In vitro biophysical and pharmacological profiling predicts in vivo efficacy of anti-carfentanil monoclonal antibodies in mice

Abstract

Synthetic opioids, including fentanyl and its potent analogs (F/FA) such as carfentanil, are involved in the majority of fatal and non-fatal overdoses in the United States. Despite the availability of the opioid receptor antagonists naloxone and nalmefene to treat overdose, this public health crisis highlights the need for a broader range of treatment options. To support the clinical value of drug-specific monoclonal antibodies (mAbs) as therapeutics for reducing opioid overdose toxicity, the current studies performed in vitro characterization of anti-carfentanil mAbs, and in vivo assessment of their efficacy against carfentanil-induced respiratory depression in mice. To probe the binding interaction between mAbs and carfentanil, this study employed a human mu-opioid receptor (hMOR) calcium mobilization assay and differential scanning fluorimetry. Two of the five mAbs significantly reversed carfentanil-induced respiratory depression in mice.
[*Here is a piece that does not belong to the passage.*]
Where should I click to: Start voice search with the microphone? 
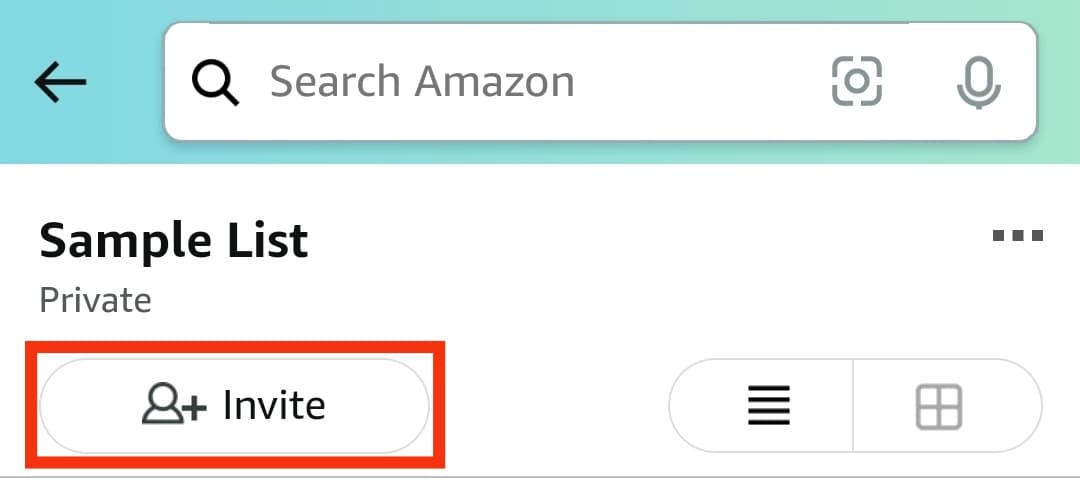tap(978, 82)
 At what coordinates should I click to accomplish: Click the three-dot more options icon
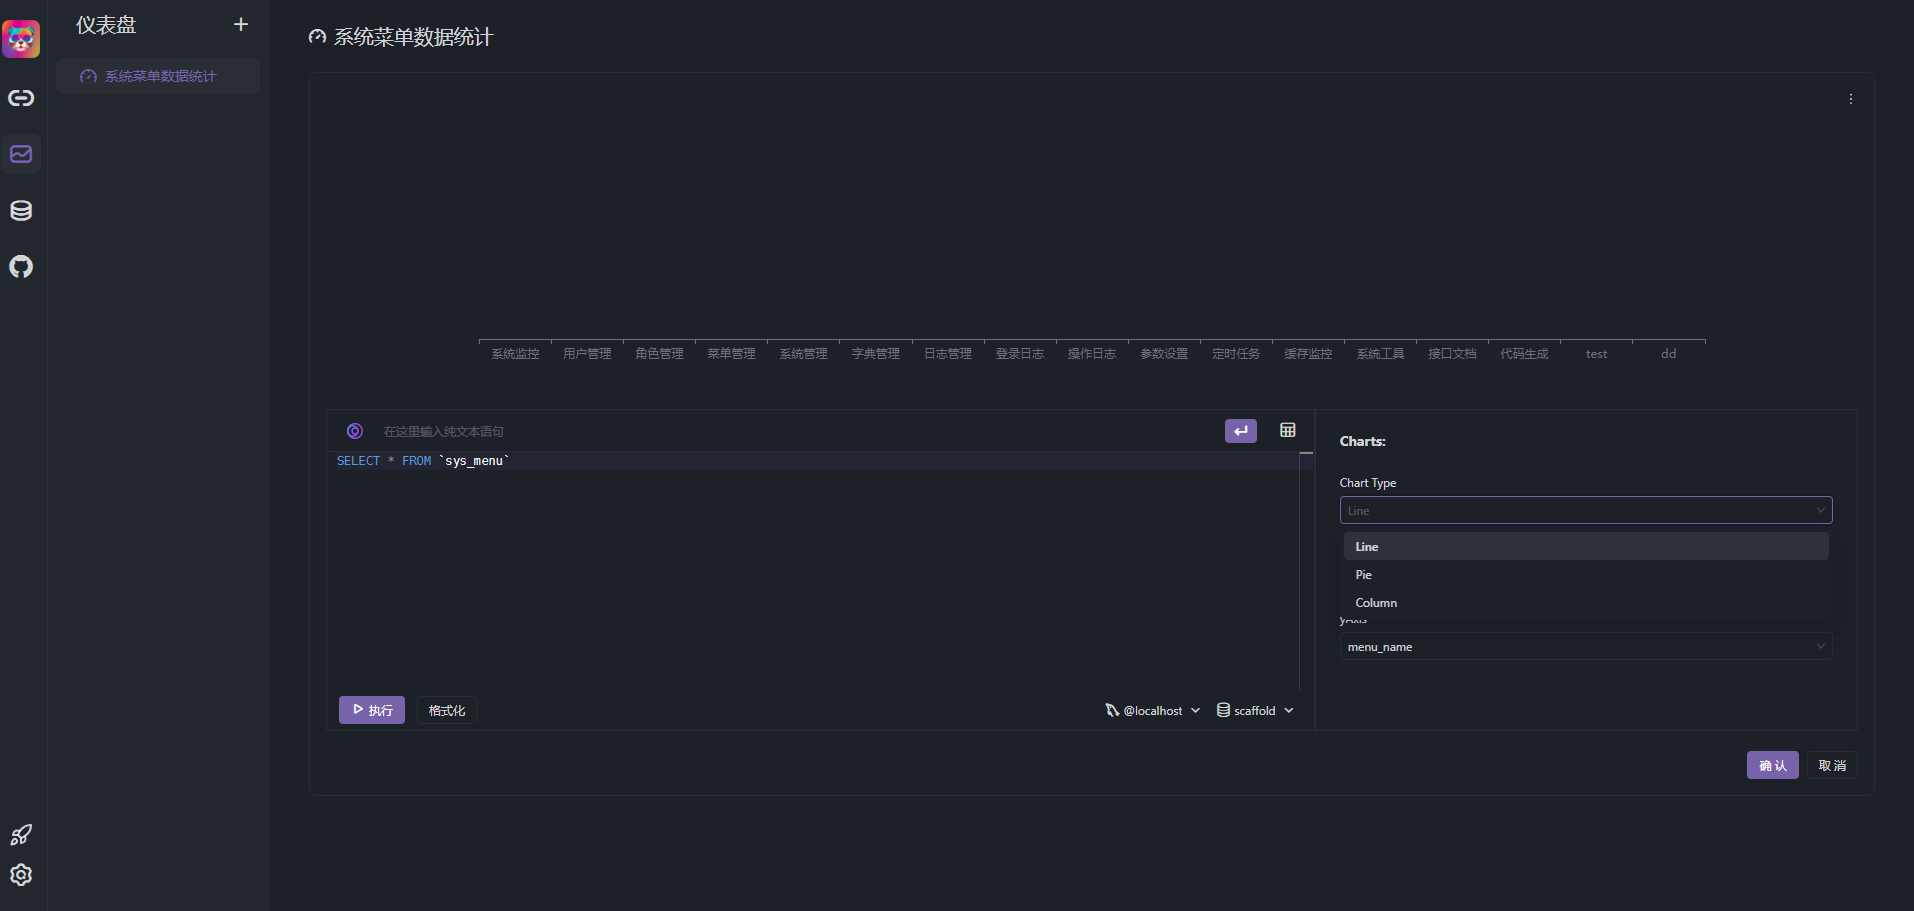(1850, 99)
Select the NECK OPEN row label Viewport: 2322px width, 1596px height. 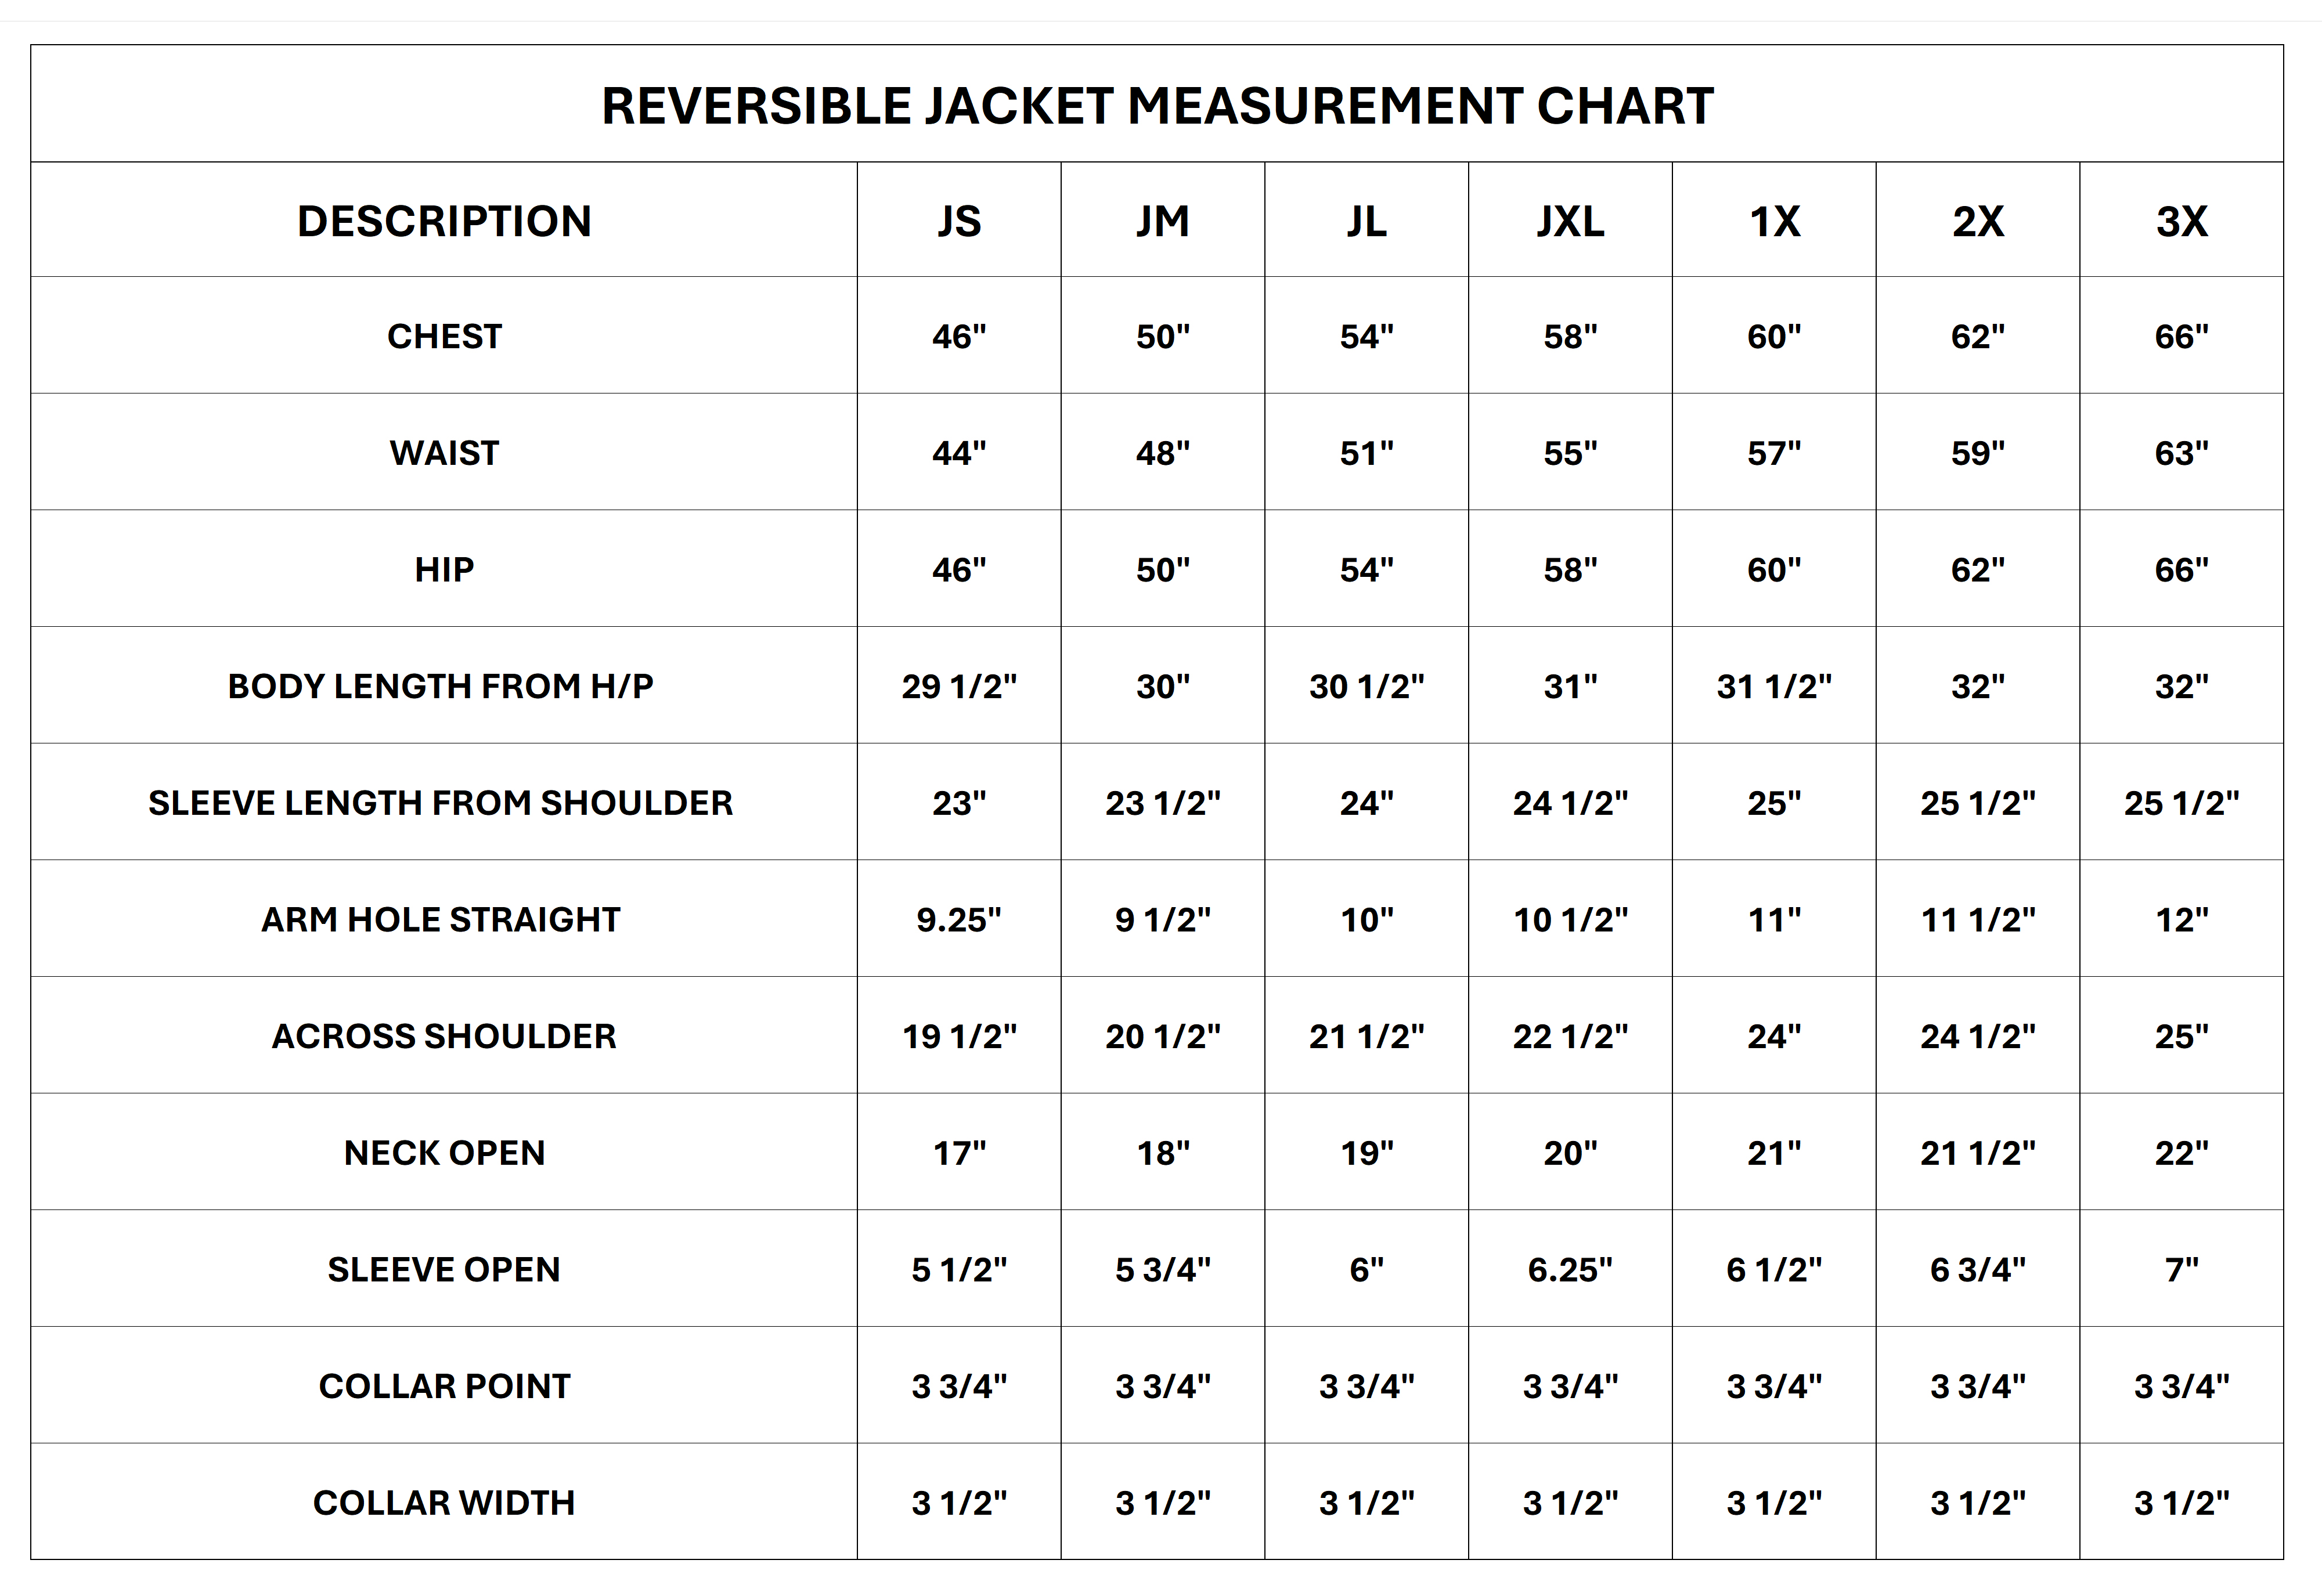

The degree of thermal stabilization of carfentanil-bound mAb correlated with greater efficacy of a given mAb to reverse carfentanil-induced respiratory depression in mice. The reduction of carfentanil-induced hMOR activation stratified mAbs into categories that corresponded, albeit not significantly, to greater in vivo efficacy. These studies indicate that biophysical and pharmacological in vitro analyses can predict the in vivo efficacy of novel mAbs, and support further investigation of mAb-based therapeutics against carfentanil toxicity.